WORK TO COMPLETE: Using the listing below, give again exactly the lines from the line with "The width and" to the line with "the 查询 search", inclusive, without the pictures.

TASK INPUT:
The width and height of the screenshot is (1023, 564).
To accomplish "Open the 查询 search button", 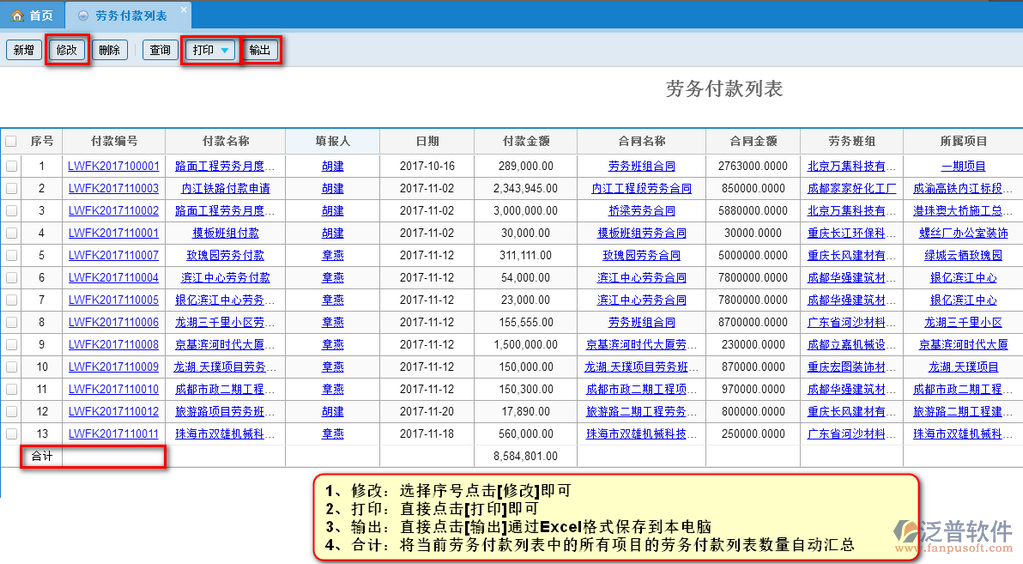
==
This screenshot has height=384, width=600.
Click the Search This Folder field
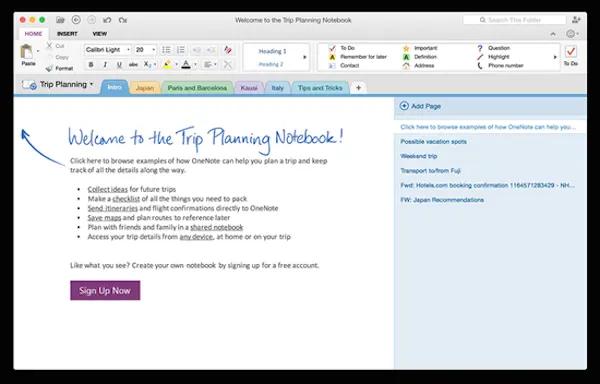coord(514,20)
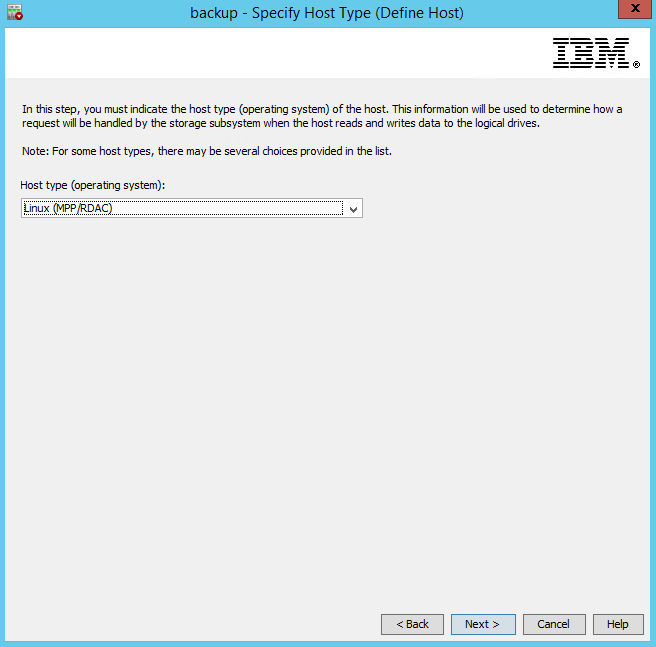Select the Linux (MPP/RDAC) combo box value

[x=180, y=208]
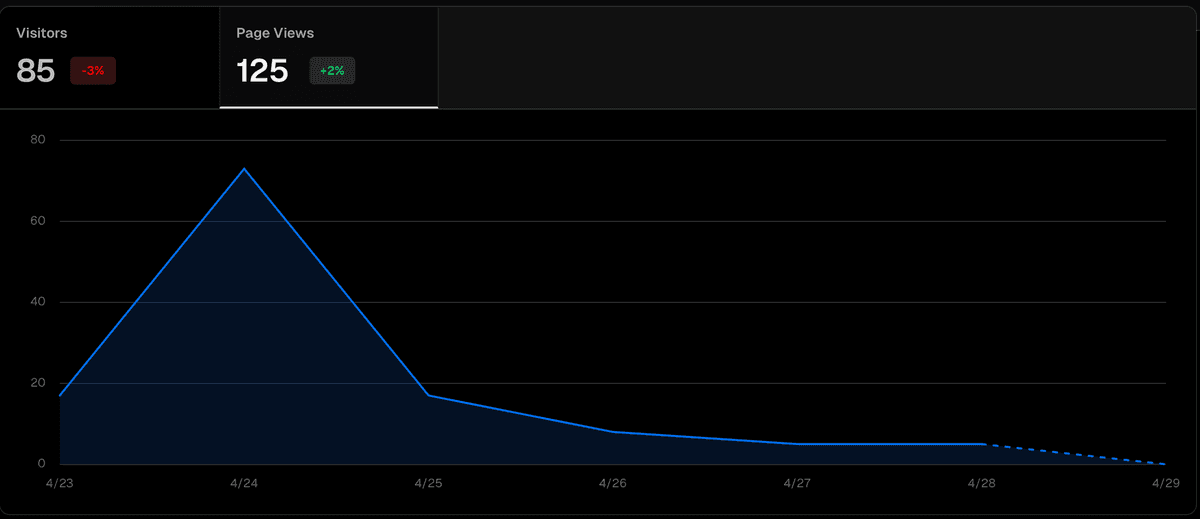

FINISHED EXERCISE:
The width and height of the screenshot is (1023, 564).
To accomplish "Open the 查询 search button", 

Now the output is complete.